Zum Unterschied Grippe/Corona: Tatsächlich haben die beiden Erkrankungen einige Unterschiede. Die Mortalität der Grippe ist bei Kleinkindern und auch bei Jungendlichen tatsächlich höher als bei Corona (CDC-Daten). Die genauen Ursachen kenne ich nicht, ich kann nur vermuten, dass Influenza-Viren bessere Strategien haben (ev. nur bei ausgewählten Personengruppen) die Interferon-Antwort auszuschalten.
Interessanter Bericht! Danke!
Nur eine Beobachtung.
Personen Gruppe 45J bis 96J.
Ort Italien.
Wohnsytuaton engsten Raum.
Personen Anzahl 9, 7 Geinpfte mit Covid-19
Erkrankungen mit Covid-19, 9 Personen.
Schwer erkrankt 7, davo 2 Hospitalisiert.

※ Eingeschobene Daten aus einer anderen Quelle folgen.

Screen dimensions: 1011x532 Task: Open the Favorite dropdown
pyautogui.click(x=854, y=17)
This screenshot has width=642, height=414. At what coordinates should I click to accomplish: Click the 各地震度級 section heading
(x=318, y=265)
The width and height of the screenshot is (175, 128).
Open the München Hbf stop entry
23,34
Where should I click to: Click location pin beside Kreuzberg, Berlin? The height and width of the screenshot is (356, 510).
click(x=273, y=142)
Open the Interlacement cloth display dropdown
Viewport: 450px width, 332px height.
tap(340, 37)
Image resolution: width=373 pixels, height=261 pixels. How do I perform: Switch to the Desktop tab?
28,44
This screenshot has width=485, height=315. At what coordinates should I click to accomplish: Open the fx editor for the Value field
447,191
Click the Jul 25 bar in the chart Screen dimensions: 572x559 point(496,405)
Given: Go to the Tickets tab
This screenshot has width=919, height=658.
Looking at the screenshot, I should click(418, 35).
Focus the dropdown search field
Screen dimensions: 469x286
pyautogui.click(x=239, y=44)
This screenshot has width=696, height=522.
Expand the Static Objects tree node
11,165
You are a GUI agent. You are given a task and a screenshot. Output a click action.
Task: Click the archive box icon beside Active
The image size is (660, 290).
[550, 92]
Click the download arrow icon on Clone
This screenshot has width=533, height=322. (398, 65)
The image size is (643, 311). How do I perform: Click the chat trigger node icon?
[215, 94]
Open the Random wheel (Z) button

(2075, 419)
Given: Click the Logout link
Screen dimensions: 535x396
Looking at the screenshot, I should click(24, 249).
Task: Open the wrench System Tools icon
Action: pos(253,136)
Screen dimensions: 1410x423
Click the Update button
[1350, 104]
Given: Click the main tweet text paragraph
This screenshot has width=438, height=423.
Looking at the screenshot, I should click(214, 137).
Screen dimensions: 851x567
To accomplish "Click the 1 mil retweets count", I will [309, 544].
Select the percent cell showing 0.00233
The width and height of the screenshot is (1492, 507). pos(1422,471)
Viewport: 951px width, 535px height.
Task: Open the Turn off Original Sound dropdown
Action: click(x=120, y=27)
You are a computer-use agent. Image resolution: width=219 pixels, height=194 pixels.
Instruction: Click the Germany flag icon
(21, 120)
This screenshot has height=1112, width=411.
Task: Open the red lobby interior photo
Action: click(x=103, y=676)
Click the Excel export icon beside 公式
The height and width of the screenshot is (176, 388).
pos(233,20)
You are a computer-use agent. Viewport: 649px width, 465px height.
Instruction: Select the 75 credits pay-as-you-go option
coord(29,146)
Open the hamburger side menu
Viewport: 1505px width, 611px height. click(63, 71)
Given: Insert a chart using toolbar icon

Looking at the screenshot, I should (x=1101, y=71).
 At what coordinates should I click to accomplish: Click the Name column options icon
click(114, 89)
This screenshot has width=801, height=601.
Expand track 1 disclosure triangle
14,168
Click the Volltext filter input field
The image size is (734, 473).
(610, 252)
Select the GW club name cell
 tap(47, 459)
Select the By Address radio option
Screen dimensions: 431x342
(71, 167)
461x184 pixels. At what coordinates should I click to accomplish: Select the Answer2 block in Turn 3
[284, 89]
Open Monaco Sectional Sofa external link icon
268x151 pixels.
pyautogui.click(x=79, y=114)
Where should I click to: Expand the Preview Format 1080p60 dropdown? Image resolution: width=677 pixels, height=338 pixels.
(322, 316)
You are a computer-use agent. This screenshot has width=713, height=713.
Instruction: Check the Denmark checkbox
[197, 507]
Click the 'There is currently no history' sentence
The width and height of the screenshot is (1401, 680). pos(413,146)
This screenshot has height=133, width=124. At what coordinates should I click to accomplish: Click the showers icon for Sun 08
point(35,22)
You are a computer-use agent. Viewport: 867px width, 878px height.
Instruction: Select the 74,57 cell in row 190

Zwei hatten nur milde Verleufe. (67J/96J) keine Covid Impung.
Auffällig
Egal ob älter oder jünger,kein hinweis dafür das dass alter ein einfluss hat auf schwerer Verleufe.
Diejenige die ein leichter Verlauf hatten waren 96 und 67 Jahre alt.
Auffällig, die zwei Personen haben nie eine Grippeninpfungen gesehen.
Gleiche Situation bei meinen Eltern. Keine Covid-19 Impfung.
88J/ 84J, normaler Verlauf. (Nie eine Grippenimfung gesehen)
Eigene Familie
56J/52J/24J/21J/2J/2M
Keine Covid-19 Impung
Durchgemacht mit Fieber, Husten und ich Gliederschmerzen 5 bis 8 Tage! (Danach 10 Monate lang bessere Schmezsytuaion in gelenke)😉🤔
Jungmanschaft leichtes Fieber und Gliederschmerzen.
Kleinkinder Schnupfen.
Kann das sein, dass wenn das Immunsystem seine Träningseinheiten auch im Alter hat weniger altert?
Danke für Ihren Kommentar. Ich entschuldige mich für die verspätete Freischaltung, ich war da in den ferien und hatte den Hinweis offensichtlich verpasst.
Danke für Ihre Fallberichte. Natürlich kann man aufgrund von Einzelberichten keine Schlüsse auf die Alterung des Immunsystems ziehen. Doch eines ist klar: Die Mortalität (was ja doch ein schwerer Verlauf ist) steigt mit dem Alter exponentiell. Ab der Geburt. Vermutlich ist das ein Resultat des Zustandes des angeborenen Immunsystems. Aber das ist Hypothese.
Natürlich finden wir bei z.b. 70-jährigen schwere Verläufe und auch viele völlig harmlose Verläufe. Ich zweifle nicht, dass Vitamin D ein wichtiger Faktor ist, der das beeinflussen kann. Aber es gibt noch weitere solche, z.T. unbekannte Einflussfaktoren.